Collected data
┄┄┄┄┄┄

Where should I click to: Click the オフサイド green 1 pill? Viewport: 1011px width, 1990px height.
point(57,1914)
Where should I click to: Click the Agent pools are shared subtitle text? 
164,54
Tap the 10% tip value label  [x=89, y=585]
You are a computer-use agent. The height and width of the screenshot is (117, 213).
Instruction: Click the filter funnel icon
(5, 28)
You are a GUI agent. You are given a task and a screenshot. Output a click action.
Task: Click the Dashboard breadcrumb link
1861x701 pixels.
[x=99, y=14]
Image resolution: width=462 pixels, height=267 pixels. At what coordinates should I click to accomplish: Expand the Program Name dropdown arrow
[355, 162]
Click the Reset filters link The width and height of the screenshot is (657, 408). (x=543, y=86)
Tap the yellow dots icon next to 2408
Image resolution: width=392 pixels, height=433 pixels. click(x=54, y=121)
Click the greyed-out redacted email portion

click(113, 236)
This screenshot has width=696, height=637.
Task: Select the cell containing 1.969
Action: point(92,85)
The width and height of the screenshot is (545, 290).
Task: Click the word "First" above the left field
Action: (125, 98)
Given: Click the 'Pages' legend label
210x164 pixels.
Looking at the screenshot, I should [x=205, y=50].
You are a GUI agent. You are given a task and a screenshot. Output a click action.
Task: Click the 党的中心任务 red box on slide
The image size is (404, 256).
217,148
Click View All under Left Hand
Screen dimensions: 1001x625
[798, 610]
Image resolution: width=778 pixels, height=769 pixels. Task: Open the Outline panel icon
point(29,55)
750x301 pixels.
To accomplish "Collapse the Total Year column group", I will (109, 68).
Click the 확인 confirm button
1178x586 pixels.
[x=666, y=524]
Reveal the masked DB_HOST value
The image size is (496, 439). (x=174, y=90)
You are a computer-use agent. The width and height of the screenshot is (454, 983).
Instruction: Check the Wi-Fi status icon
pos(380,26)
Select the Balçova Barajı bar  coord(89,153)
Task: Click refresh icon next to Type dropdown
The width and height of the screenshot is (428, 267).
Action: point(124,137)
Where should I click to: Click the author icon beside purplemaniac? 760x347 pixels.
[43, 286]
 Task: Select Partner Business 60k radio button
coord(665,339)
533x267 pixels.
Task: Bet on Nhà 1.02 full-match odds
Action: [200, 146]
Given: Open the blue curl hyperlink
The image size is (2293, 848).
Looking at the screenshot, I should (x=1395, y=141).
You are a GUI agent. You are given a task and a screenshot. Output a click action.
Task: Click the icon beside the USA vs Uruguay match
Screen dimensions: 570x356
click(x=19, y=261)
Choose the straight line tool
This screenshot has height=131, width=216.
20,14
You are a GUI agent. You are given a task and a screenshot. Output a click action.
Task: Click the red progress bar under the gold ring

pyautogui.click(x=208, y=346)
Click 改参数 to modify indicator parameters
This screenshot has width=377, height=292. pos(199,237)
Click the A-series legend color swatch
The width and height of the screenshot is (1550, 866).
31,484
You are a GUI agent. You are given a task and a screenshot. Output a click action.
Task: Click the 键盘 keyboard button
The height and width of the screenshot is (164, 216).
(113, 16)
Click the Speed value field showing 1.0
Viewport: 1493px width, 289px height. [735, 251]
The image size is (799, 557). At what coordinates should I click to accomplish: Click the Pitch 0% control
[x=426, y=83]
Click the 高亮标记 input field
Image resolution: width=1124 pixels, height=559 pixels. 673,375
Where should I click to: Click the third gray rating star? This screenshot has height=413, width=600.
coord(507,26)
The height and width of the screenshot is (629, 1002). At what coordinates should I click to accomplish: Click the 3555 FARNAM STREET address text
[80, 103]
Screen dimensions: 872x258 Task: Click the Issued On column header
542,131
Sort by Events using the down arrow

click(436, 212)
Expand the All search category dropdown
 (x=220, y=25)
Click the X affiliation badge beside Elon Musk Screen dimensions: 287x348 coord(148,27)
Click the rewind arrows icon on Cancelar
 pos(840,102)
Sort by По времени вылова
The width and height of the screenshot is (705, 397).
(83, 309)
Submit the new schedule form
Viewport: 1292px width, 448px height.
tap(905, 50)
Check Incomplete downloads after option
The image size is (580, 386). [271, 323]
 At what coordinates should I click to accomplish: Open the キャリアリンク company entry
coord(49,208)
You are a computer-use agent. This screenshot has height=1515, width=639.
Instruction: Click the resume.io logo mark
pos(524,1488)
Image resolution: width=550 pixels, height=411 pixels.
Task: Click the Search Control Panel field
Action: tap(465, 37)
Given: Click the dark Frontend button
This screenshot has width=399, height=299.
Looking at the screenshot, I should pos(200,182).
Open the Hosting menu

┄┄┄┄┄┄

> [About this exercise] Copy out every line in the entries above that holds "label".

> [Answer]
Tap the 10% tip value label  [x=89, y=585]
Given: Click the 'Pages' legend label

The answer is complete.